Although I am unable to show all of them at this time, I felt like I needed to address the inevitable.
The one still covered in tape is my most recent one. As I painfully got up this morning, I was still excited because it is post day OP 3 and that meant I could take the ace bandage off and take a shower. As I took the ace bandage off I already knew that there would be another incision waiting to be healed.

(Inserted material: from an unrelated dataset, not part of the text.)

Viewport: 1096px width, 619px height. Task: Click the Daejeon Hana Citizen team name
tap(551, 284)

I cried thinking about it because I am tired. Although some may call it vanity that is keeping me from being happy, I call it painful reminders. The scars are still a painful reminder of what we survived. It’s a reminder that I needed to have 6 surgeries to be fixed just right in order to “pain free”. There is no time limit on how long it will take me to be ok with all of this. I refuse to say that I will be ok next week or in a few months. I still have some healing to do along with what I already suffer from. You know what? It. Is. Ok. My way of coping with all of this will never be the same way someone else will cope with it. It does not mean that I am weak. It also doesn’t mean that something is wrong with me. In fact, I am still here talking about it. I am still human. I am still strong enough and will continue to fight through this.
As my dear friends reminded me this morning, “the scars are a reminder of what is yet to come and that our story isn’t over yet.”
“Every ache that I have pushed through means I have made it even further.”
For me, it is sharing my story. It is crying about it. It is recovering at home and be surrounded by my dogs. It’s also getting daily FaceTime calls from my college kid or having conversations about school with my high school sophomore. Sometimes recovery isn’t the all the same. I am trying to do life. I am trying to push through, but it is freaking hard.
Although the scars will be here forever, I will never stop fighting to cope with my mental and physical health. I am allowed to cry and I will.
I hate every minute of the excruciating pain that I go through every time I stand up.
I will make it. I’ve got this. For now, I will try and embrace the pain and the scars that come with them.